Emerging Applications

Our institution has developed an MRF technique for the simultaneous acquisition of relaxometry and diffusion maps of the brain.2 We are currently exploring the adaptation of this sequence for use in prostate imaging to generate repeatable, reproducible, and motion-robust ADC maps in addition to the already validated T1 and T2 maps. Our group is also examining the use of rigid coregistration between prostatectomy specimens and optimized prostate MRF acquisitions to improve the correlation between whole-mount histopathology and MRF maps, striving to get nearer to the concept of virtual pathology.
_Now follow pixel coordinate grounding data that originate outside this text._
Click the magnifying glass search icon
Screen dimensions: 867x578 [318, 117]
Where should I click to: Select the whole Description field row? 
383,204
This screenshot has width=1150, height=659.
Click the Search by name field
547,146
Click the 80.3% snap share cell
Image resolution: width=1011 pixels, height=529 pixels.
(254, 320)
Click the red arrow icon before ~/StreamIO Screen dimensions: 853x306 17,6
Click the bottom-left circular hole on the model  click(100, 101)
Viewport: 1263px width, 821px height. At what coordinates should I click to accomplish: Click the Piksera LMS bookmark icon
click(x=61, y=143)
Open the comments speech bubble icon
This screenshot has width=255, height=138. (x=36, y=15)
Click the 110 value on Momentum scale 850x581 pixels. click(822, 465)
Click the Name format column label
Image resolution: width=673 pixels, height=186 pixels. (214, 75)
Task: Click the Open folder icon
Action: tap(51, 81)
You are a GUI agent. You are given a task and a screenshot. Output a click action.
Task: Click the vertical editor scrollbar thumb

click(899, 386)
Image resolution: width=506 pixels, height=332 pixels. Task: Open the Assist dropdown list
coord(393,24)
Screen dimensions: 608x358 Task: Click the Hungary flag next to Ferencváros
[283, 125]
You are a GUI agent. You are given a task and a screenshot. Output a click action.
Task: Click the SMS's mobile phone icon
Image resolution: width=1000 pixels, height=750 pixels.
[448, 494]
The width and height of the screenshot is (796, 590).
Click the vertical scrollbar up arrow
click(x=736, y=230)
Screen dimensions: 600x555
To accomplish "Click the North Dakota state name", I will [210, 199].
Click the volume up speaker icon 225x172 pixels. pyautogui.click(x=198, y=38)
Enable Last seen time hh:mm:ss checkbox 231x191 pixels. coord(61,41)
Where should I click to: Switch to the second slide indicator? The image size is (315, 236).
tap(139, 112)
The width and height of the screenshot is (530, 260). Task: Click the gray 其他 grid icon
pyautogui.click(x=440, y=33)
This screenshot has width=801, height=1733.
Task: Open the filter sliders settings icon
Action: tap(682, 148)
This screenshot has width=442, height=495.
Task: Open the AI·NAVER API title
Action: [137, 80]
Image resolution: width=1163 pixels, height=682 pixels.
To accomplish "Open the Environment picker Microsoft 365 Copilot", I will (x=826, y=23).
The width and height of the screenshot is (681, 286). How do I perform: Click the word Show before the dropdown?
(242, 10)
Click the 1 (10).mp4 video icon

Another promising application under investigation by our group involves the integration of prostate MRF to optimize existing biopsy decision-making workflows. Moreover, MRF holds the potential to improve the characterization of PI-RADS 3 lesions, which represent uncertainty and equivocal findings in which the current standard multiparametric MRI does not add value to biopsy decisions. MRF-derived T1 and T2 assessment can provide quantitative information to aid biopsy decision-making and potentially improve the management of the PI-RADS 3 subgroup. Additionally, leveraging radiomics to assess multiparametric voxel-wise quantitative data obtained with prostate MRF may unveil new promising applications in clinical practice.

Conclusions

Prostate MRF stands as a valuable quantitative MRI technique with proven clinical applications for noninvasive PCa detection and characterization. However, robust evidence supporting its widespread adoption in clinical practice is still needed. This gap may be attributed to the absence of large-scale, multi-institutional clinical studies supporting the benefit of integrating prostate MRF into clinical workflows. Future research should focus on the optimization and prospective large-scale validation of prostate MRF to facilitate its broader implementation in clinical practice.